The other element that will be controversial is the Zombie “threat” itself. They really aren't a threat. Instead, they are more of a “friction” that a player needs to control for. Sure, if enough of them arrive you can be in trouble..... but that doesn't seem to happen that often. In addition, a somewhat experience gang will only have Zombies act as speed bumps to their objectives. However, I think this was a feature and not a bug of the game. The focus is on Humans vs. Humans and not Humans vs. Zombies. Therefore, they are more like a scenario complication than an actual threat.
Deep breath..... So, you can see why I put the two big hooks of the game into the Meh and Other Uncertainties section of the game. They are good hooks but there are trade-offs between what I like and what I did not like.
This game also bases every scenario around retrieving loot from the battlefield.
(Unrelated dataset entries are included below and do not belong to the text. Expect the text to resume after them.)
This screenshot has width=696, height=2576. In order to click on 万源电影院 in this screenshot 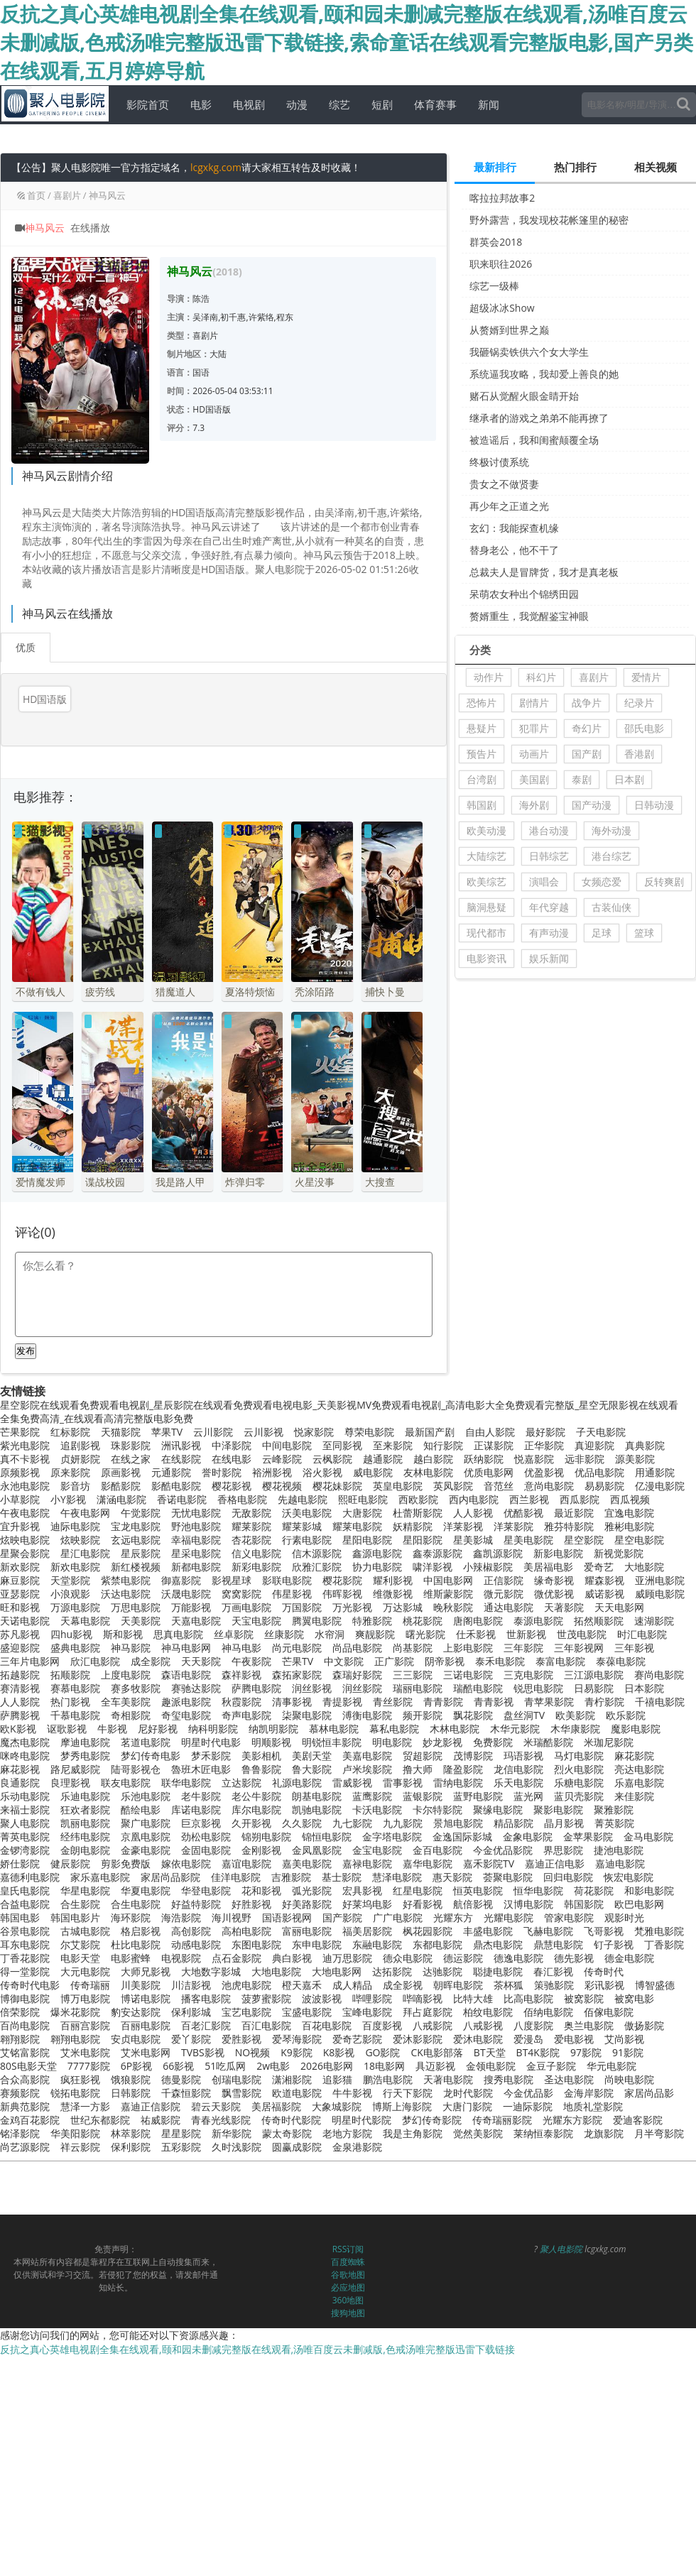, I will do `click(75, 1607)`.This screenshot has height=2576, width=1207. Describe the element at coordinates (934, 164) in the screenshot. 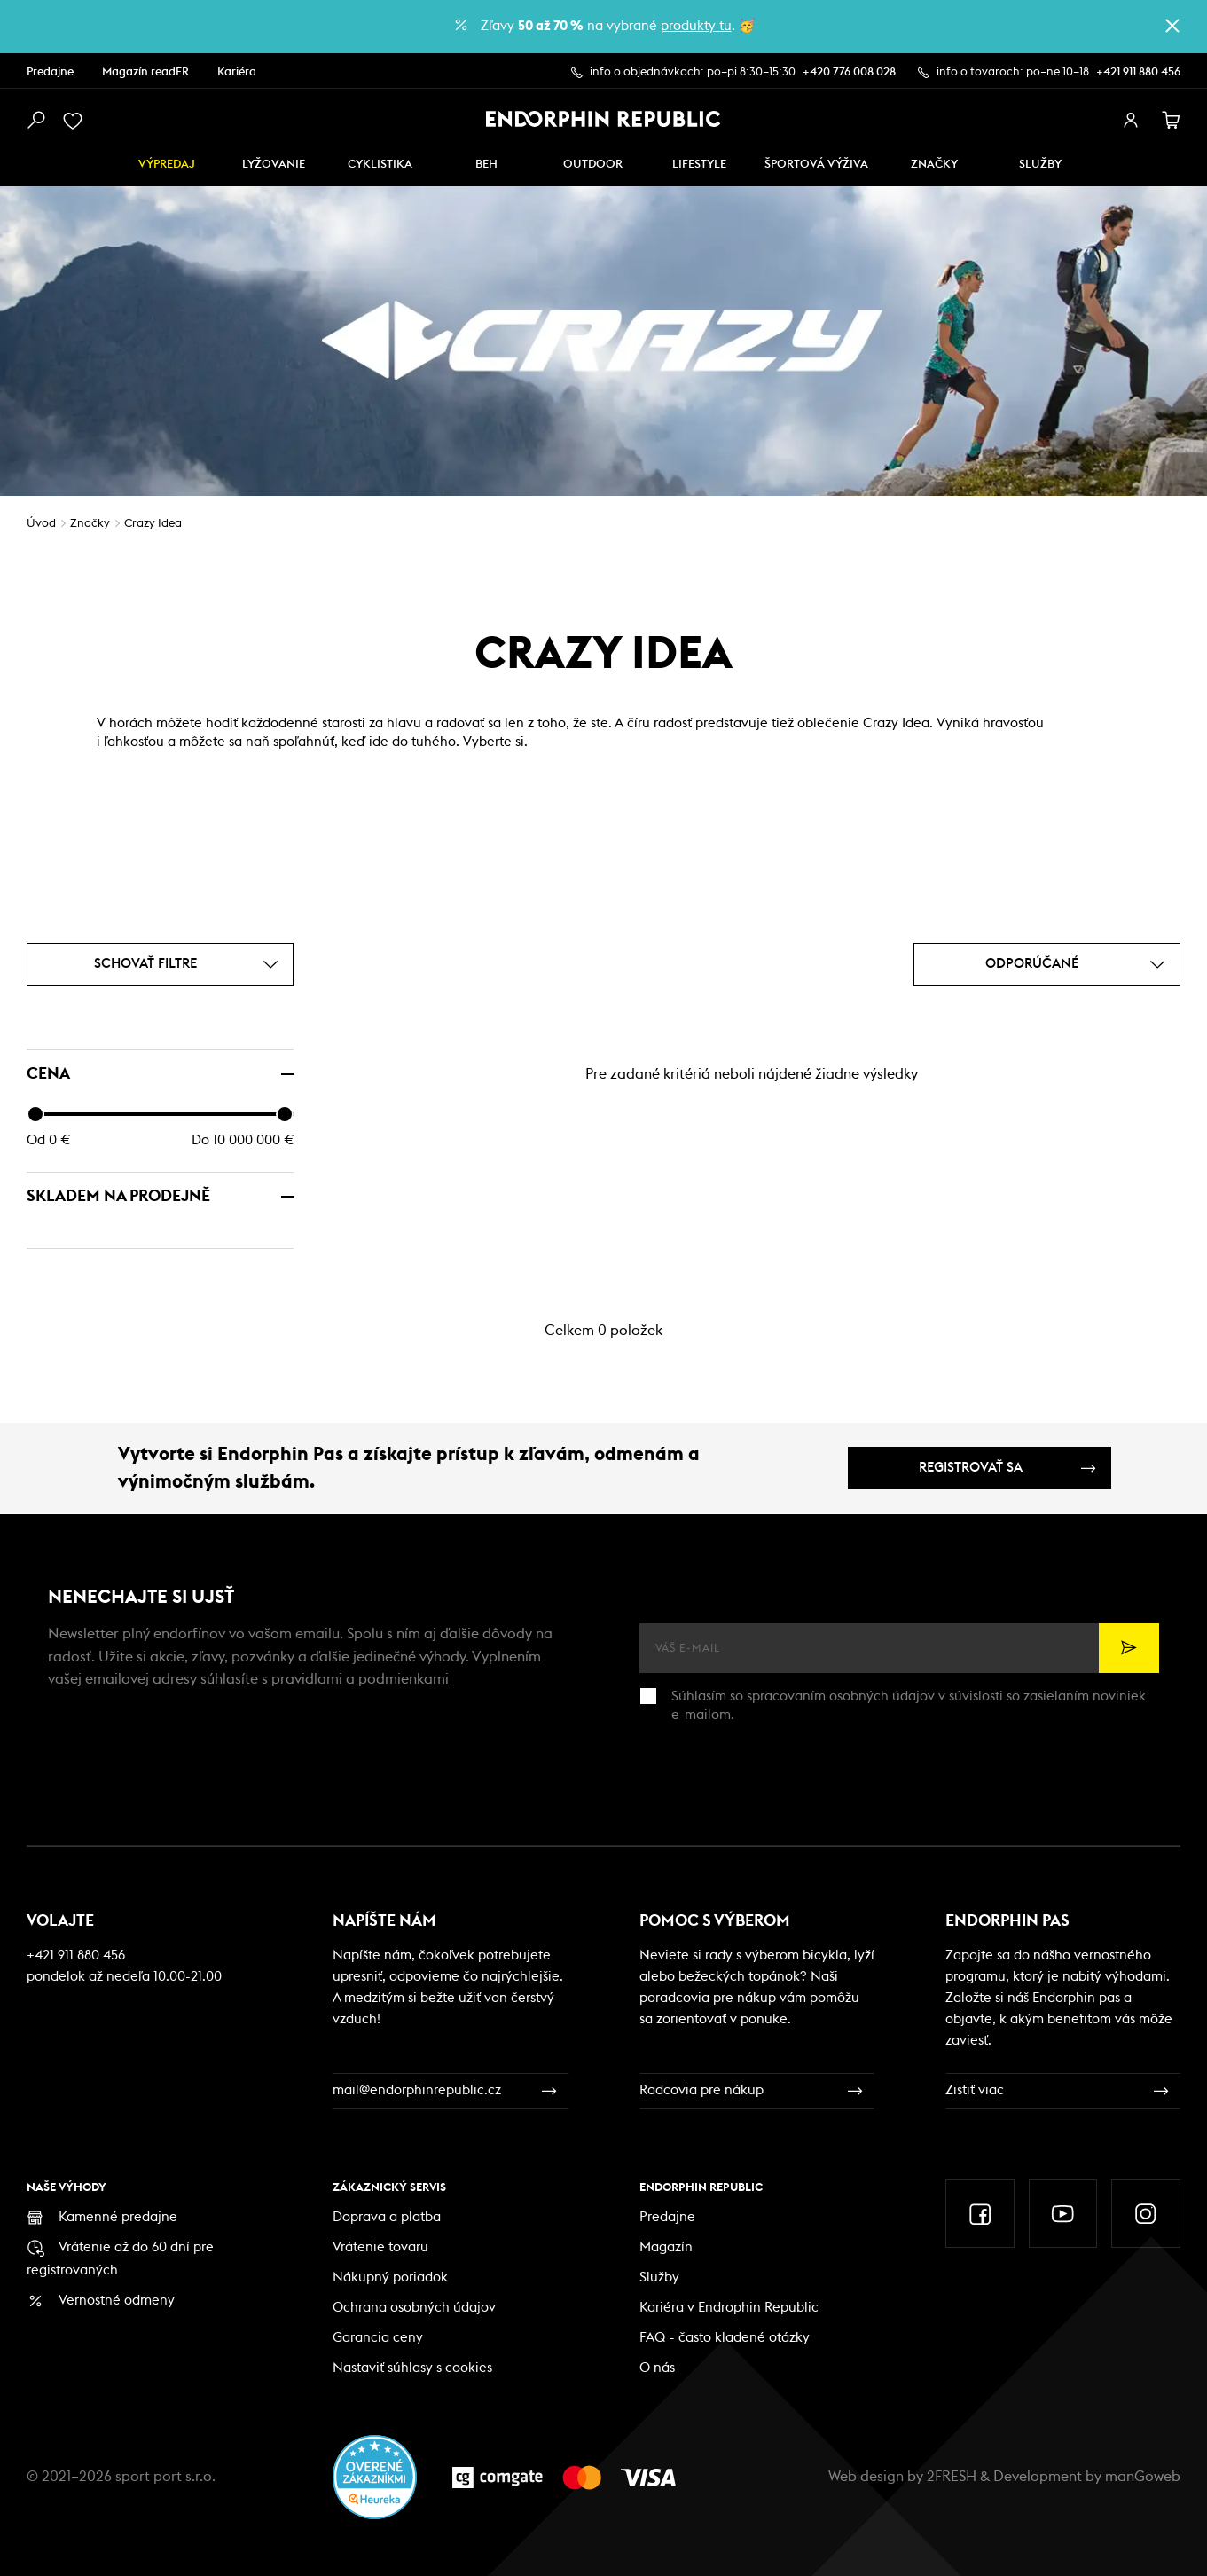

I see `Značky` at that location.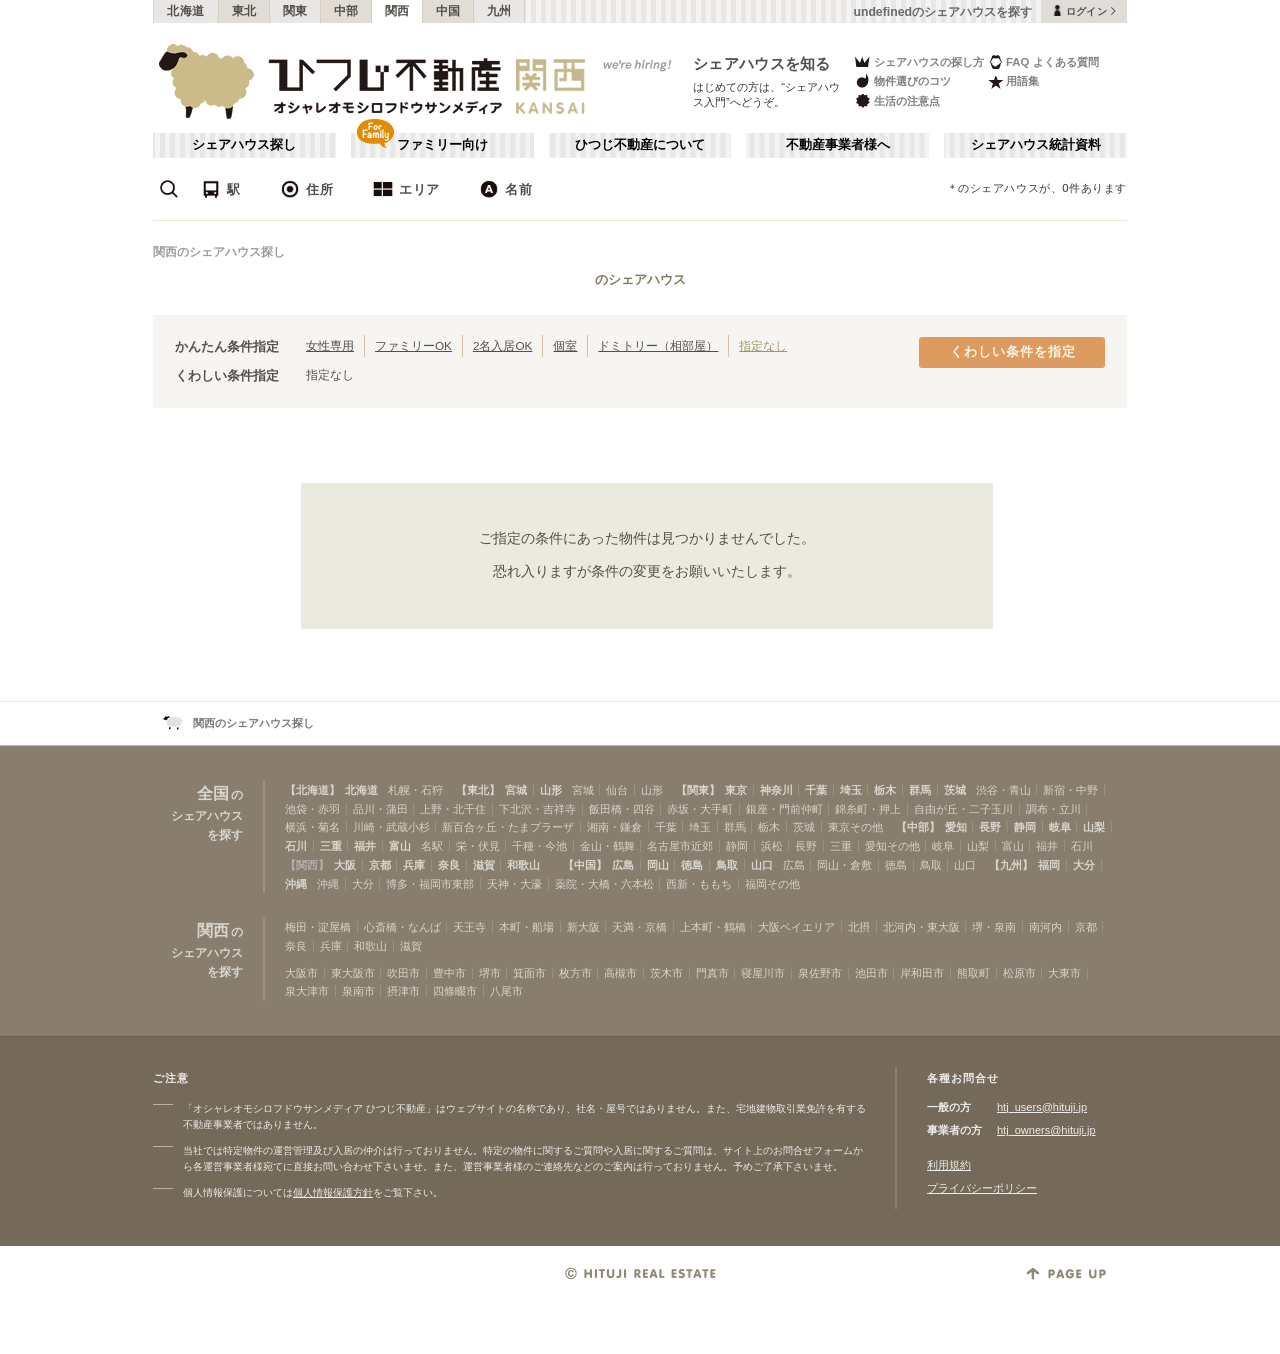  I want to click on 大阪市, so click(301, 973).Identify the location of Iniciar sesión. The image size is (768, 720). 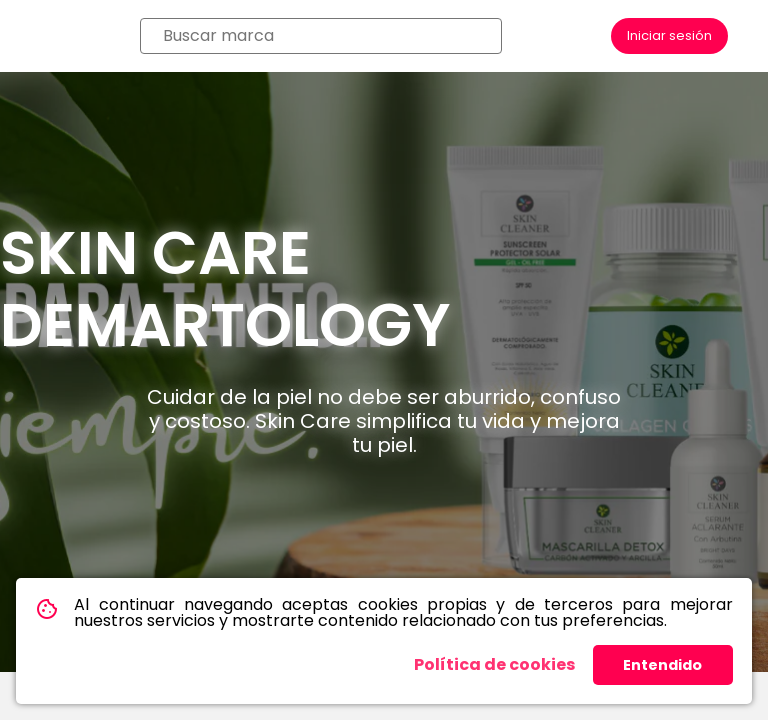
(669, 35).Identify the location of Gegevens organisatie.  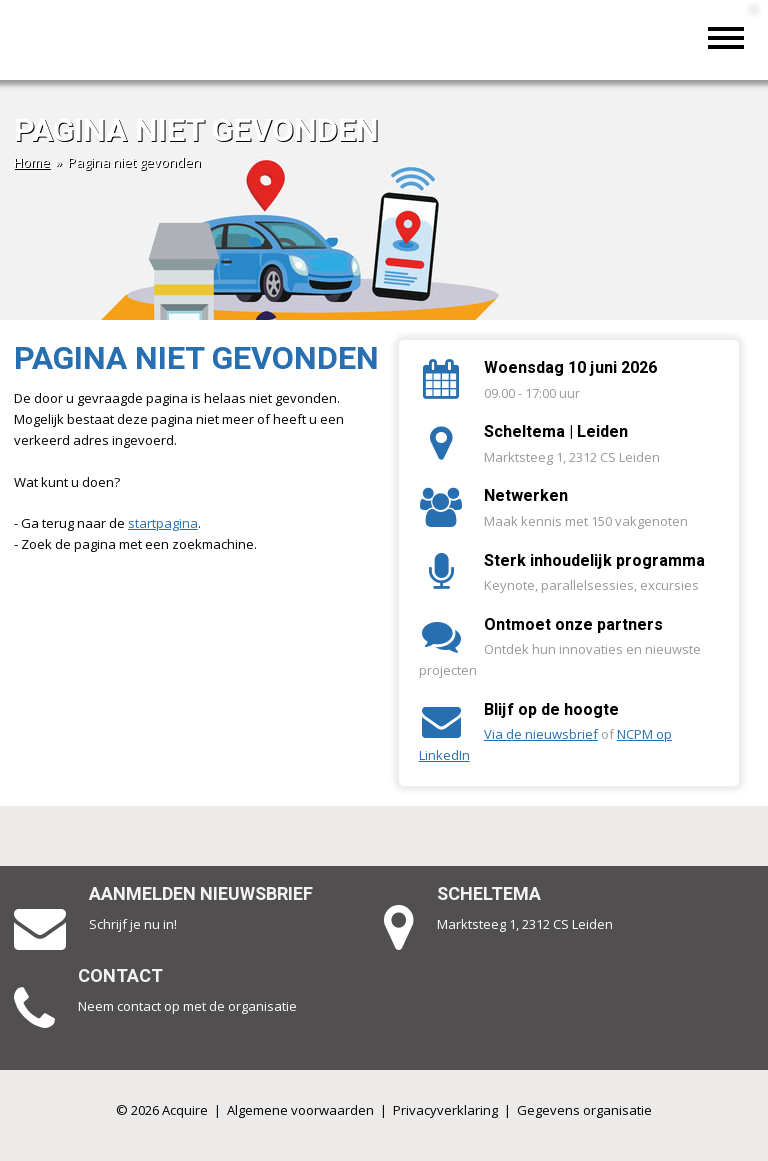
(584, 1110).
Thematically it makes sense, but it does make the 6 scenarios in the book feel a bit samey. I had the same criticism of Frostgrave and its Loot system as the main objectives of the game. Unless you are constantly feeding the campaign new scenarios, new monsters, and new variations the game will get stale. It just does not have the tactical game play depth needed to survive on its own merits.
Final thoughts. This was a good first effort and it is clear a lot of thought went into the game to try and match the genre. Ash hits on the key elements that he outlined in his forward, but...... I can't help but feel the game could still use some more streamlining to make it more intuitive and less token reliant.
The main hook was a miniature based survival horror game. However, it feels light on the horror and survival elements that I feel it needs to really catch the feel of the genre. It seems to focused on letting players get “what they want” instead of challenging them to actually “survive” the horror with their opponent being another friction of surviving the campaign. The zombies are not threatening enough, the upgrades in the campaign too easy, and decisions too basic. The game really needs a deeper set of psychology rules like Strange Aeons Black Marks that corrupt a model's psyche as well as a more robust injury system.
In a horror genre, player' models should slowly degrade and only use gains to offset and slow the inevitable collapse.... that's horrifying. Knowing you ultimately can not win only try to make it to the next scenario and the end of the campaign. Therefore, I do not think I have found the definitive horror miniature game yet, but I am getting some ideas!